I HAVE A NOVA AND I WOULD NOT TRADE IT FOR ANYTHING.  BEST ALL AROUND PUMP ON THE MARKET. THATS MY OPINION


----------



## MOTS (Nov 27, 2006)

I have had both, the Nova is good but the forestock rattles alot. The 870 is a timeless classic tried and true. Not to mention hundreds of mods you can do with the 870. It's the most issued shotgun by governing authorites also, mainly because of reliability. Sometimes price doesn't help outway the quality a gun. Remington is a fine product, I'd lean towards the 870.


----------



## jason308 (Nov 27, 2006)

Another vote for the Nova. I love mine, and you get all 3 choke tubes with it too. And for me, the Nova shoots better than the 870 does. Good luck.


----------



## TNhunterKMC (Nov 28, 2006)

870 Supermag - get a black one and get a Knoxx SpecOps pistol grip recoil reducing stock for it (if you're going to use it for turkey hunting).


----------



## Derka (Nov 29, 2006)

I bought a supernova 4 months ago and love it. My opinion the nova feels a lot better than the 870 plus i like the finish on the nova...not much to rust.  Both good guns though.


----------



## dutchman (Nov 29, 2006)

I, too, bought a Nova (not the Super Nova) and I really like mine. I'd have been happy with the Remington, too, I'm sure. 

I did but the recoil reduction system for my Nova (optional, easy to install) and it may help the recoil. I don't know 'cause I put it on before I shot it with 3-1/2 loads.

Either way, you'll be happy, I think.


----------



## Sloane Ranger (Dec 4, 2006)

had an old nova pump from 2004-fore end rattled bad.
Tightening the allen screws did nothing.
Sold it.
Bought a new super nova this summer for turkeys in HD timber pistol grip 24" bbl. Love it.
Benelli fixed the rattling issue.
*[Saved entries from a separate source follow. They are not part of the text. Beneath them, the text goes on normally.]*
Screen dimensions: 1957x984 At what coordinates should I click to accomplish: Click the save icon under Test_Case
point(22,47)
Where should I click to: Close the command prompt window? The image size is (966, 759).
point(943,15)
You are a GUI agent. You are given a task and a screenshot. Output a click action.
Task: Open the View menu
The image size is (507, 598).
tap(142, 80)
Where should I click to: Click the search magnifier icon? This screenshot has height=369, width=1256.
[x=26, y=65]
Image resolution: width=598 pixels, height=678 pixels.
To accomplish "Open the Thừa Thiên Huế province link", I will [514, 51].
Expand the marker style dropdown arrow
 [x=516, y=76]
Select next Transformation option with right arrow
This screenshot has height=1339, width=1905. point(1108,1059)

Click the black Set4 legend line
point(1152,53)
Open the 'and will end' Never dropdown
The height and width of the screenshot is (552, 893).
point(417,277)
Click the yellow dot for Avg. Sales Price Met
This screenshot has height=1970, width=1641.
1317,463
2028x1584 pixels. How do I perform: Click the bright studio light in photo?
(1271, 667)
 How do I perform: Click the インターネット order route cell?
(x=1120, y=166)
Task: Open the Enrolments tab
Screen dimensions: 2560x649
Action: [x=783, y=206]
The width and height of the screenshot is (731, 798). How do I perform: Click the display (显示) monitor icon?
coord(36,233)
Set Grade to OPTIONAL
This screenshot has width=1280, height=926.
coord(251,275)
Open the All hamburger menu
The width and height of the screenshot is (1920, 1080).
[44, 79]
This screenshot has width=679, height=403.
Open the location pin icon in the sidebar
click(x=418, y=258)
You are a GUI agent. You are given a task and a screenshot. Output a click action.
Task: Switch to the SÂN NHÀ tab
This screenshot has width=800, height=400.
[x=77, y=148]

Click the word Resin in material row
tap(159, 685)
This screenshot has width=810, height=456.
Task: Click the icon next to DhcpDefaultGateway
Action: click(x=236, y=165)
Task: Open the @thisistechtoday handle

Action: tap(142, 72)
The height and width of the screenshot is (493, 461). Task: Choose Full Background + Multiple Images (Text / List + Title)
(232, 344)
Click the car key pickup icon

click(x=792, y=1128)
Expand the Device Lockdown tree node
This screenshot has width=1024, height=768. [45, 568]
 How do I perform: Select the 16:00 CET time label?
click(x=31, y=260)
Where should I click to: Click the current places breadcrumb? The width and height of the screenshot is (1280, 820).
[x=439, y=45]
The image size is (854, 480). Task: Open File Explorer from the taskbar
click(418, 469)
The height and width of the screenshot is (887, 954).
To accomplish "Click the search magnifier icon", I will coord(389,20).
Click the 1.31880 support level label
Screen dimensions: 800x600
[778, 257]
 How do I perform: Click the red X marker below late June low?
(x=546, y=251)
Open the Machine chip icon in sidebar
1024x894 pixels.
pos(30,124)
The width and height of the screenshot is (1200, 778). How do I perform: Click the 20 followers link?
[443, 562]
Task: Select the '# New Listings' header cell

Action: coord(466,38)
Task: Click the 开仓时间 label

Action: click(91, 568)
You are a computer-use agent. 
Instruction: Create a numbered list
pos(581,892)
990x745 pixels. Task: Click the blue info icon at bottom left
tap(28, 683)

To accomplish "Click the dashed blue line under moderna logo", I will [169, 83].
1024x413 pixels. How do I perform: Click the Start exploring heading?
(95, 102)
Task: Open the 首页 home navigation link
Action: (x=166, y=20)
My new one is much more solid feeling and NO rattle


----------



## Bowman#3 (Dec 4, 2006)

I have both of them the 870 is the one I like better. 
my 2 cents


----------



## TNhunterKMC (Dec 8, 2006)

870 Supermag with Knoxx SpecOps stock:

















I made that tactical sling for my 870 as well.  It makes for a nice setup for turkey hunting.


----------



## Kyle M (Dec 8, 2006)

TNhunter, very nice setup, you just gave me some ideas for my 870.


----------



## dognducks (Dec 20, 2006)

ive got a nova and an 870. the 870 jammed on me dove hunting one year and haven't picked it up since.go with the supernova. cant beat a benelli


----------



## Dub (Jan 5, 2007)

The SuperNova fits me better and is adjustable if ever needed....so it'd be my first choice for any type of wing shooting.  I like the range of hand positions that the forend will accomadate now.  They seem to be fairly tight.  The barrels on these look a little slender, though.

The 870 seems to be more sought after for turkey guns for some reason.  Gun Docc and others have really raved them up.  I supose the aftermarket stocks and the modifications that can be made will give some good performance on turkey.


----------